Factor the parts of the first fraction:
x^2 + 4x - 5 = (x + 5)(x - 1)
2x^2 - 3x + 1 = (2x - 1)(x - 1)

So, the first fraction becomes:
(x + 5)(x - 1) / (2x - 1)(x - 1)

which simplifies to

(x + 5) / (2x - 1)

Now you have:
(x + 5) / (2x - 1) - x / (2x -1)
= (x + 5 - x) / (2x - 1)
= 5 / (2x - 1)

2007-05-14 02:38:29 · answer #1 · answered by Mathematica 7 · 0 0

#a million) that's a doozy. With each and every each and every coin turn, there are merely 2 opportunities, and you multiply all of them jointly to get all achieveable mixtures: 2 x 2 x 2 x 2 x 2 x 2 x 2 x 2 x 2 x 2 = 2¹º = 1024 Now, i haven't look at attainable e book in years, yet I do undergo in ideas that the blend of heads on no account springing up is: 10!/10! = a million ... springing up as quickly as: 10!/(a million! x 9!) = 10 ... springing up two times: 10!/(2! x 8!) = 40 5 so the opportunities of two heads or much less = (a million + 10 + 40 5)/1024 = fifty six/1024 = 7/128 #2) sorry, no longer in my adventure #3) the 2d by-product will answer that: y = x³ - x² + 3x + a million 1st by-product: y' = 3x² - 2x +3 2d by-product: y" = 6x - 2 ... whilst y" = 0, x = a million/3. Plugging into the 1st by-product: y' = 3(a million/3)² - 2(a million/3) +3 = (a million/3) - (2/3) + (9/3) = 8/3 ... and that i'm off to mattress. reliable success with something...

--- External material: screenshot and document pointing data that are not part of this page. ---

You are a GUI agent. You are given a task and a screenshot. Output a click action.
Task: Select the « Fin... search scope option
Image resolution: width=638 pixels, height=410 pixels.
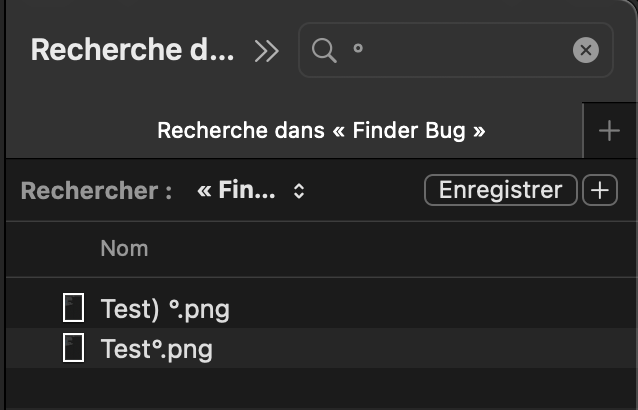click(236, 190)
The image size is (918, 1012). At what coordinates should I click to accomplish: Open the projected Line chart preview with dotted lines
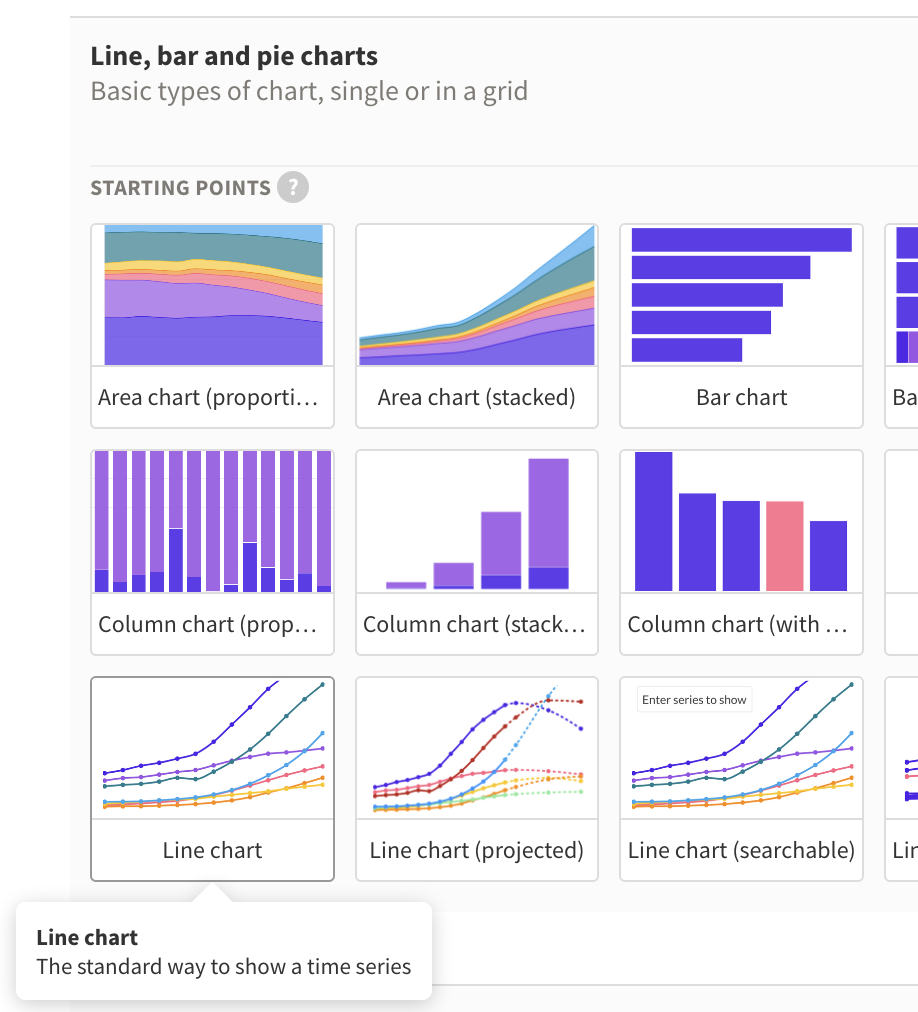[477, 747]
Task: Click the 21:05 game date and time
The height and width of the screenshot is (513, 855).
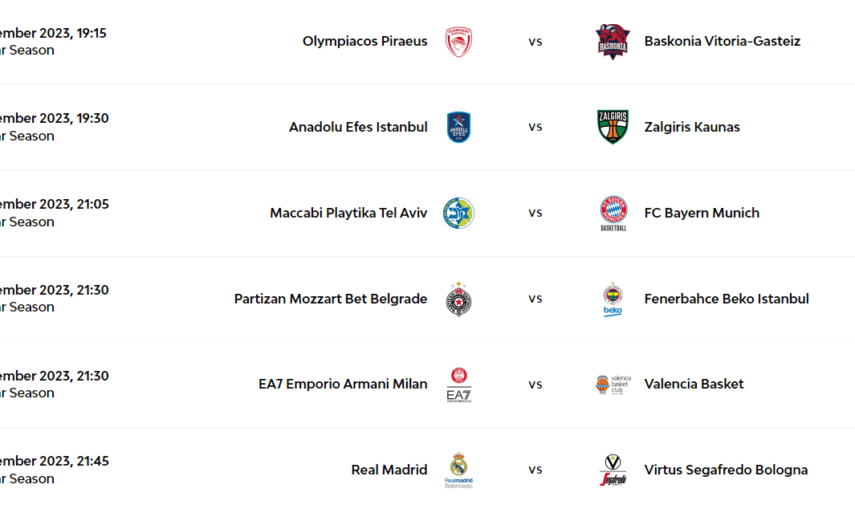Action: coord(55,204)
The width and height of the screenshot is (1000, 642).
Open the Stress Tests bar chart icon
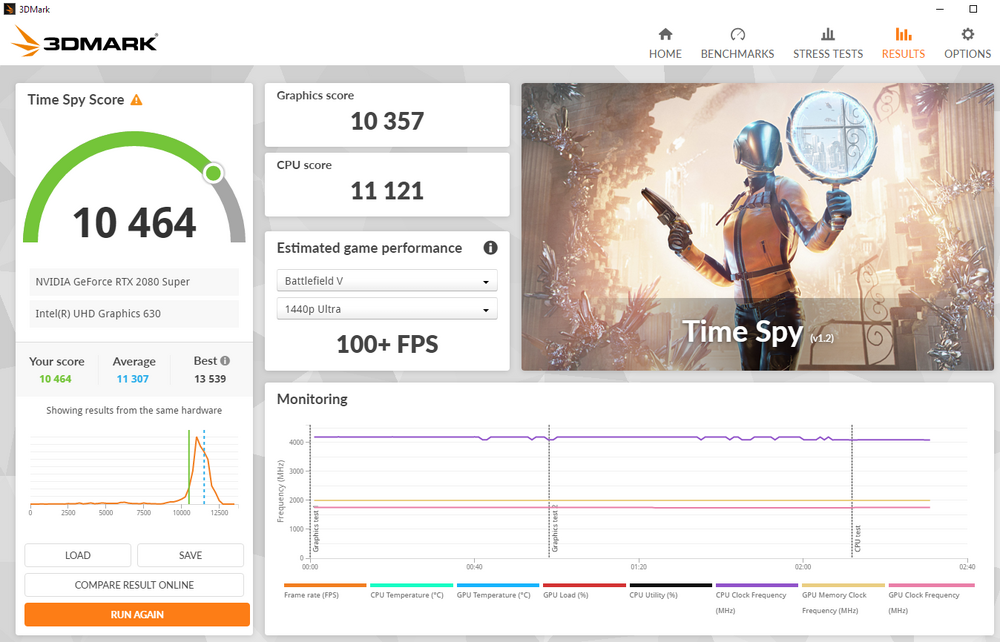827,34
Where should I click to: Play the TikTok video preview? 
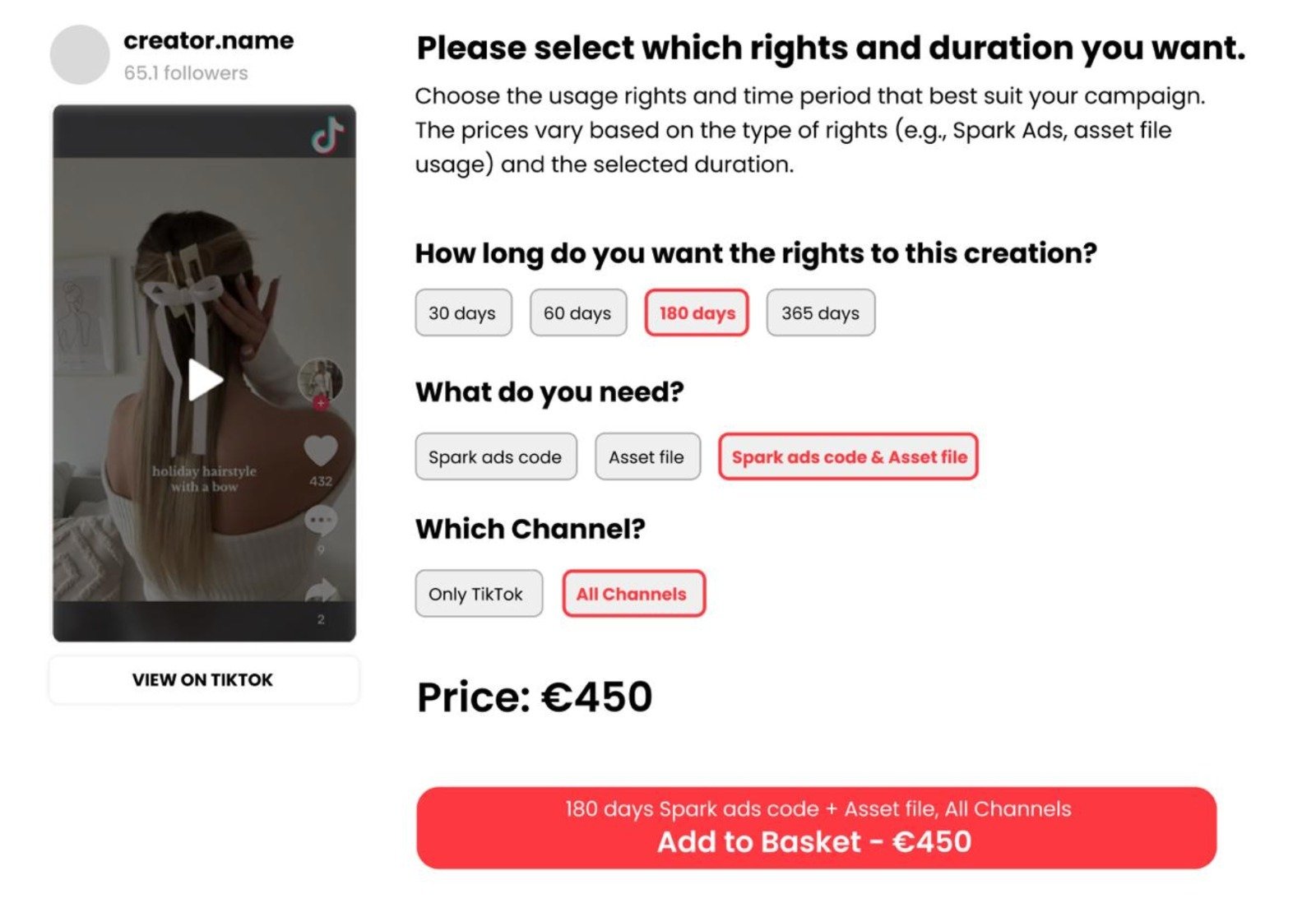205,380
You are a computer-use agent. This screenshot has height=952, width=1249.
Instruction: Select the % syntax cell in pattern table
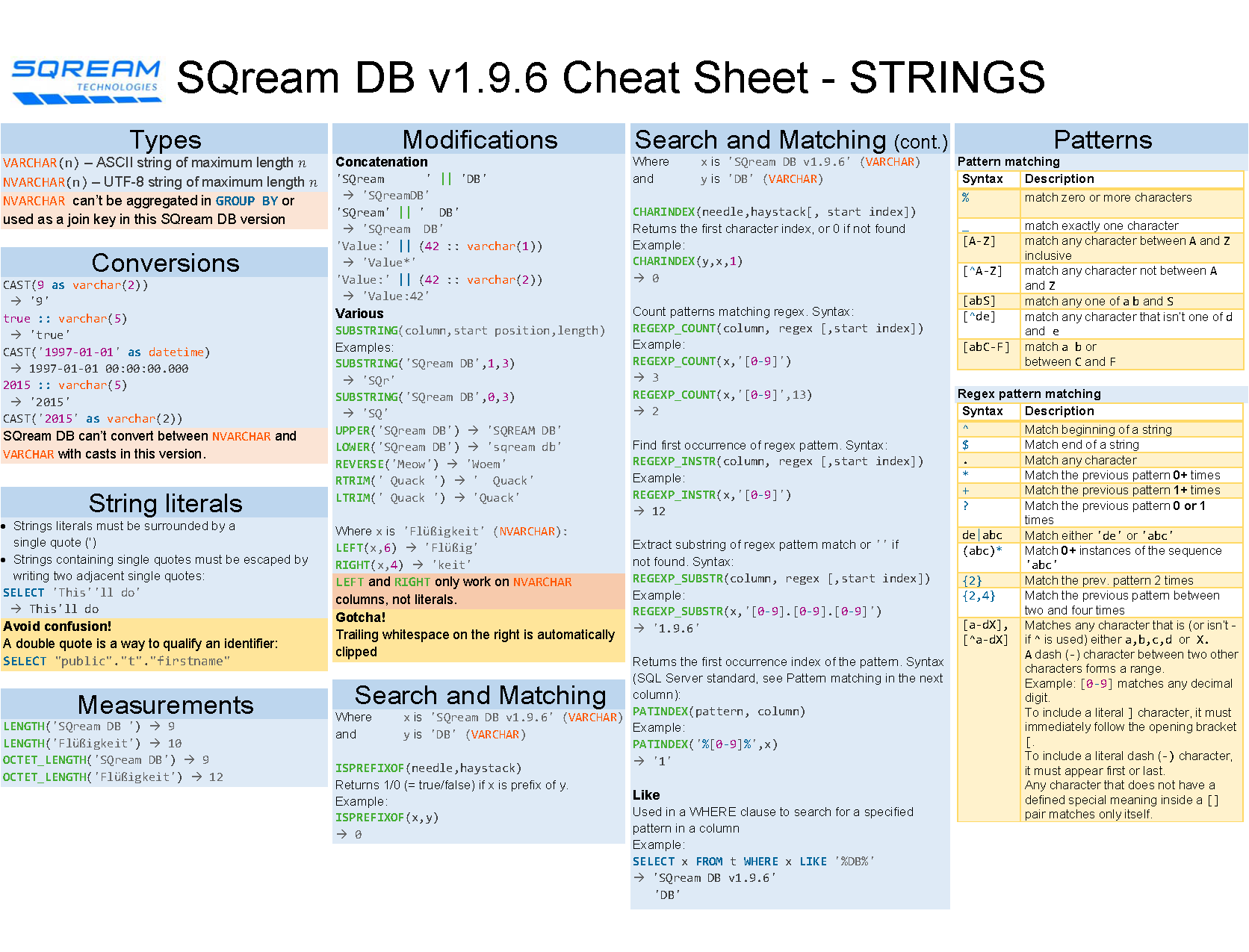(x=989, y=203)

2016-10-15 22:40:41 · answer #2 · answered by lorenzo 4 · 0 0

(x^2+4x-5) / (2x^2-3x+1) - x/(2x-1)

Factor the numerator and the denominator.

((x+5)(x-1))/((2x-1)(x-1)) - x/(2x-1)

Cancel the (x-1) in the numerator and the denominator.
(x + 5)/((2x - 1) - x/(2x - 1)

Now combine terms

(x + 5 - x)/(2x-1)

Thus

5/(2x - 1)
.

2007-05-14 02:49:02 · answer #3 · answered by Robert L 7 · 0 0

(x^2+4x-5) / (2x^2-3x+1) - x/(2x-1)
=[(x+5)(x-1)] / [(2x-1)(x-1)] -x/(2x-1)
=[(x+5) / (2x-1) - x/(2x-1)
=(x+5-x) / (2x-1)
=5/(2x-1)

2007-05-14 02:38:22 · answer #4 · answered by gudspeling 7 · 0 0

= [(x + 5).(x - 1)] / [(2x - 1).(x - 1)] - x / (2x - 1)
= (x + 5) / (2x - 1) - x / (2x - 1)
= 5 / (2x - 1)

2007-05-14 08:39:29 · answer #5 · answered by Como 7 · 0 0

[(x - 1)(x + 5)]/[(x - 1)(2x - 1)] - x/(2x -1) =
(x + 5)/(2x - 1) - x/(2x - 1) = 5/(2x - 1)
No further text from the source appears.